* _WHAT YOU NEED TO DO_: Please rewrite the records below with every "computer-use agent" changed to "desktop automation agent", leaving all else as it is.

++++++++++

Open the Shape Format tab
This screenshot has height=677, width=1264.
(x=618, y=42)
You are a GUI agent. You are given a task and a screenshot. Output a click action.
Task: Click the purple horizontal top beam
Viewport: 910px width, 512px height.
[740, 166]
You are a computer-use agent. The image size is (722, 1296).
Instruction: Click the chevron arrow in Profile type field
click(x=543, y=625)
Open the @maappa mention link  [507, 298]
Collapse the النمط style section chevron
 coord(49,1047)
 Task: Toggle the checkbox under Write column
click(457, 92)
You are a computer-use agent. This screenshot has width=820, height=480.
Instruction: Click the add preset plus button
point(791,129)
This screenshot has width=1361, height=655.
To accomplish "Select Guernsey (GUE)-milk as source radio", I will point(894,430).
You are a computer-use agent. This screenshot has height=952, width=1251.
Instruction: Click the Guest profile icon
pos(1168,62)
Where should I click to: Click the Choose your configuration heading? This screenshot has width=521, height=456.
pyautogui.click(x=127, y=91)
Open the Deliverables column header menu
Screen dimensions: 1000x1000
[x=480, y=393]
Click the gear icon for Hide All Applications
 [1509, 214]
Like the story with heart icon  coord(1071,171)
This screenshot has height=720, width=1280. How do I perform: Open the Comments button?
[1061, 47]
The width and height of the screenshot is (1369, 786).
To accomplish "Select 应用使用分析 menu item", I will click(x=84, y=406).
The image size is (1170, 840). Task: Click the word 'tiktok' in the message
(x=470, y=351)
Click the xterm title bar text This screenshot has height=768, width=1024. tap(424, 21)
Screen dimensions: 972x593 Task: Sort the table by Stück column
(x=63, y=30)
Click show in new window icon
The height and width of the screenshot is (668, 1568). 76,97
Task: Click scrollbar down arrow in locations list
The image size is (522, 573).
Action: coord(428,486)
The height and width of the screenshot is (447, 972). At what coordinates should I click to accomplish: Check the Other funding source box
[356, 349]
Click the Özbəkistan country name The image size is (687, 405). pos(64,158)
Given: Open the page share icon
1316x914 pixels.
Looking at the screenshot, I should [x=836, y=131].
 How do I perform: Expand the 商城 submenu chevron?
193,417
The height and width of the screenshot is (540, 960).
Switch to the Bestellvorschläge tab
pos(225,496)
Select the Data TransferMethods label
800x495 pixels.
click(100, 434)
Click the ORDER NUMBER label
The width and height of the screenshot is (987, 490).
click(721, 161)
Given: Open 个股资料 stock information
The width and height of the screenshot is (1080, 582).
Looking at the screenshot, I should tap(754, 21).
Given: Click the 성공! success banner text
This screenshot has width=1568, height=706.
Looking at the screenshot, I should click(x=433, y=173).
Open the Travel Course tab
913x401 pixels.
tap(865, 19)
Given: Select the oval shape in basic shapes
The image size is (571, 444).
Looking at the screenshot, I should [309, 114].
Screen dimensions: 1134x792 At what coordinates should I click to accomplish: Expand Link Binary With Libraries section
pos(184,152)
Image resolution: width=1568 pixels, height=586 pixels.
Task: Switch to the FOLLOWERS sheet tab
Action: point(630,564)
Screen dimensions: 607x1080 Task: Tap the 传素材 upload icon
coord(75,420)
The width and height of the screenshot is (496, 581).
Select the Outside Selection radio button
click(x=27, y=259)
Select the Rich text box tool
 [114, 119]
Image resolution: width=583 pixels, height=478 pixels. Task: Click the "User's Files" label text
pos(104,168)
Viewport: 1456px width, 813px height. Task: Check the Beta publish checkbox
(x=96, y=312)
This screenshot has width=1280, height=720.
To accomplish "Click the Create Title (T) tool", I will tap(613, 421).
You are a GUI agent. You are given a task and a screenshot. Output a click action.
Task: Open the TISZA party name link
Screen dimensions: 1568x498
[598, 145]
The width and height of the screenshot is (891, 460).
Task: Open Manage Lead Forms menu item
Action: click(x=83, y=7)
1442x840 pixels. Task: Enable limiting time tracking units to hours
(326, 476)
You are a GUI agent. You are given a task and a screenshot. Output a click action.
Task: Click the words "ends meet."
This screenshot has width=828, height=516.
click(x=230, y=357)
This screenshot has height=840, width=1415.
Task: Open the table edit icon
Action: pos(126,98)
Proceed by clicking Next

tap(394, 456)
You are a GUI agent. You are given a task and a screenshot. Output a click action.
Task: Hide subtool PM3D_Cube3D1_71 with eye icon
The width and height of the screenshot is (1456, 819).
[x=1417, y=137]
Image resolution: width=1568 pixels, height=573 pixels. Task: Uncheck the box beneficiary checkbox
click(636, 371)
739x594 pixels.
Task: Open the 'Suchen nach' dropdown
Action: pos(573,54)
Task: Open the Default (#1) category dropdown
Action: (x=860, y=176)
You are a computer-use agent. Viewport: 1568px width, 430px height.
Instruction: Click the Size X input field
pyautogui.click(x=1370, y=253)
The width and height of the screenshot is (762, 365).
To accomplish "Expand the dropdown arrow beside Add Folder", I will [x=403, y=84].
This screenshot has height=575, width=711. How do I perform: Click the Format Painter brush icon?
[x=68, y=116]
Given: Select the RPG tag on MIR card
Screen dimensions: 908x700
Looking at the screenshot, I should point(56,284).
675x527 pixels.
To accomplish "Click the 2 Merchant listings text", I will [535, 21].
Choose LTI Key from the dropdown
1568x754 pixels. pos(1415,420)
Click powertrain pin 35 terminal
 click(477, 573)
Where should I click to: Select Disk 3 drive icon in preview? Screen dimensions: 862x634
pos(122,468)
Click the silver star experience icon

++++++++++

* _RESPONSE_:
Open the Shape Format tab
This screenshot has height=677, width=1264.
(x=618, y=42)
You are a GUI agent. You are given a task and a screenshot. Output a click action.
Task: Click the purple horizontal top beam
Viewport: 910px width, 512px height.
[740, 166]
You are a desktop automation agent. The image size is (722, 1296).
Instruction: Click the chevron arrow in Profile type field
click(x=543, y=625)
Open the @maappa mention link  [507, 298]
Collapse the النمط style section chevron
 coord(49,1047)
 Task: Toggle the checkbox under Write column
click(457, 92)
You are a desktop automation agent. This screenshot has width=820, height=480.
Instruction: Click the add preset plus button
point(791,129)
This screenshot has width=1361, height=655.
To accomplish "Select Guernsey (GUE)-milk as source radio", I will point(894,430).
You are a desktop automation agent. This screenshot has height=952, width=1251.
Instruction: Click the Guest profile icon
pos(1168,62)
Where should I click to: Click the Choose your configuration heading? This screenshot has width=521, height=456.
pyautogui.click(x=127, y=91)
Open the Deliverables column header menu
Screen dimensions: 1000x1000
[x=480, y=393]
Click the gear icon for Hide All Applications
 [1509, 214]
Like the story with heart icon  coord(1071,171)
This screenshot has height=720, width=1280. How do I perform: Open the Comments button?
[1061, 47]
The width and height of the screenshot is (1369, 786).
To accomplish "Select 应用使用分析 menu item", I will click(x=84, y=406).
The image size is (1170, 840). Task: Click the word 'tiktok' in the message
(x=470, y=351)
Click the xterm title bar text This screenshot has height=768, width=1024. tap(424, 21)
Screen dimensions: 972x593 Task: Sort the table by Stück column
(x=63, y=30)
Click show in new window icon
The height and width of the screenshot is (668, 1568). 76,97
Task: Click scrollbar down arrow in locations list
The image size is (522, 573).
Action: coord(428,486)
The height and width of the screenshot is (447, 972). At what coordinates should I click to accomplish: Check the Other funding source box
[356, 349]
Click the Özbəkistan country name The image size is (687, 405). pos(64,158)
Given: Open the page share icon
1316x914 pixels.
Looking at the screenshot, I should [x=836, y=131].
 How do I perform: Expand the 商城 submenu chevron?
193,417
The height and width of the screenshot is (540, 960).
Switch to the Bestellvorschläge tab
pos(225,496)
Select the Data TransferMethods label
800x495 pixels.
click(100, 434)
Click the ORDER NUMBER label
The width and height of the screenshot is (987, 490).
click(721, 161)
Given: Open 个股资料 stock information
The width and height of the screenshot is (1080, 582).
Looking at the screenshot, I should tap(754, 21).
Given: Click the 성공! success banner text
This screenshot has width=1568, height=706.
Looking at the screenshot, I should click(x=433, y=173).
Open the Travel Course tab
913x401 pixels.
tap(865, 19)
Given: Select the oval shape in basic shapes
The image size is (571, 444).
Looking at the screenshot, I should [309, 114].
Screen dimensions: 1134x792 At what coordinates should I click to accomplish: Expand Link Binary With Libraries section
pos(184,152)
Image resolution: width=1568 pixels, height=586 pixels.
Task: Switch to the FOLLOWERS sheet tab
Action: point(630,564)
Screen dimensions: 607x1080 Task: Tap the 传素材 upload icon
coord(75,420)
The width and height of the screenshot is (496, 581).
Select the Outside Selection radio button
click(x=27, y=259)
Select the Rich text box tool
 [114, 119]
Image resolution: width=583 pixels, height=478 pixels. Task: Click the "User's Files" label text
pos(104,168)
Viewport: 1456px width, 813px height. Task: Check the Beta publish checkbox
(x=96, y=312)
This screenshot has width=1280, height=720.
To accomplish "Click the Create Title (T) tool", I will tap(613, 421).
You are a GUI agent. You are given a task and a screenshot. Output a click action.
Task: Open the TISZA party name link
Screen dimensions: 1568x498
[598, 145]
The width and height of the screenshot is (891, 460).
Task: Open Manage Lead Forms menu item
Action: click(x=83, y=7)
1442x840 pixels. Task: Enable limiting time tracking units to hours
(326, 476)
You are a GUI agent. You are given a task and a screenshot. Output a click action.
Task: Click the words "ends meet."
This screenshot has width=828, height=516.
click(x=230, y=357)
This screenshot has height=840, width=1415.
Task: Open the table edit icon
Action: pos(126,98)
Proceed by clicking Next

tap(394, 456)
You are a GUI agent. You are given a task and a screenshot. Output a click action.
Task: Hide subtool PM3D_Cube3D1_71 with eye icon
The width and height of the screenshot is (1456, 819).
[x=1417, y=137]
Image resolution: width=1568 pixels, height=573 pixels. Task: Uncheck the box beneficiary checkbox
click(636, 371)
739x594 pixels.
Task: Open the 'Suchen nach' dropdown
Action: pos(573,54)
Task: Open the Default (#1) category dropdown
Action: (x=860, y=176)
You are a desktop automation agent. Viewport: 1568px width, 430px height.
Instruction: Click the Size X input field
pyautogui.click(x=1370, y=253)
The width and height of the screenshot is (762, 365).
To accomplish "Expand the dropdown arrow beside Add Folder", I will [x=403, y=84].
This screenshot has height=575, width=711. How do I perform: Click the Format Painter brush icon?
[x=68, y=116]
Given: Select the RPG tag on MIR card
Screen dimensions: 908x700
Looking at the screenshot, I should point(56,284).
675x527 pixels.
To accomplish "Click the 2 Merchant listings text", I will [535, 21].
Choose LTI Key from the dropdown
1568x754 pixels. pos(1415,420)
Click powertrain pin 35 terminal
 click(477, 573)
Where should I click to: Select Disk 3 drive icon in preview? Screen dimensions: 862x634
pos(122,468)
Click the silver star experience icon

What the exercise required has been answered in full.